- Set exercise: Rewrite every one of the rows below as a numbered list, skipping any blank lines.

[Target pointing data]
━━━━━━

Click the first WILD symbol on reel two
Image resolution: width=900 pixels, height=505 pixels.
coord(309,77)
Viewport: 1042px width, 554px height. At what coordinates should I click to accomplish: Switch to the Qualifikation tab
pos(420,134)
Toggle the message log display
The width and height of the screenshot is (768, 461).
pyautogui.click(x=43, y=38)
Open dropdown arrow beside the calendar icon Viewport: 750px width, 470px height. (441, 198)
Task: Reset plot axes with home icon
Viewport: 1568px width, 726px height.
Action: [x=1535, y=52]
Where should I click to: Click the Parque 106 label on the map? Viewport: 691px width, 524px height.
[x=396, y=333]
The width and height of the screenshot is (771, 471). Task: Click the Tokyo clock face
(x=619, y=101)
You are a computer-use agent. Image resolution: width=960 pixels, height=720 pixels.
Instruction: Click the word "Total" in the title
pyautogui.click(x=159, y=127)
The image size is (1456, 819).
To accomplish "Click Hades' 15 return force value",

━━━━━━

- The result:
1. Click the first WILD symbol on reel two
2. Image resolution: width=900 pixels, height=505 pixels.
3. coord(309,77)
4. Viewport: 1042px width, 554px height. At what coordinates should I click to accomplish: Switch to the Qualifikation tab
5. pos(420,134)
6. Toggle the message log display
7. The width and height of the screenshot is (768, 461).
8. pyautogui.click(x=43, y=38)
9. Open dropdown arrow beside the calendar icon Viewport: 750px width, 470px height. (441, 198)
10. Task: Reset plot axes with home icon
11. Viewport: 1568px width, 726px height.
12. Action: [x=1535, y=52]
13. Where should I click to: Click the Parque 106 label on the map? Viewport: 691px width, 524px height.
14. [x=396, y=333]
15. The width and height of the screenshot is (771, 471). Task: Click the Tokyo clock face
16. (x=619, y=101)
17. You are a computer-use agent. Image resolution: width=960 pixels, height=720 pixels.
18. Instruction: Click the word "Total" in the title
19. pyautogui.click(x=159, y=127)
20. The image size is (1456, 819).
21. To accomplish "Click Hades' 15 return force value",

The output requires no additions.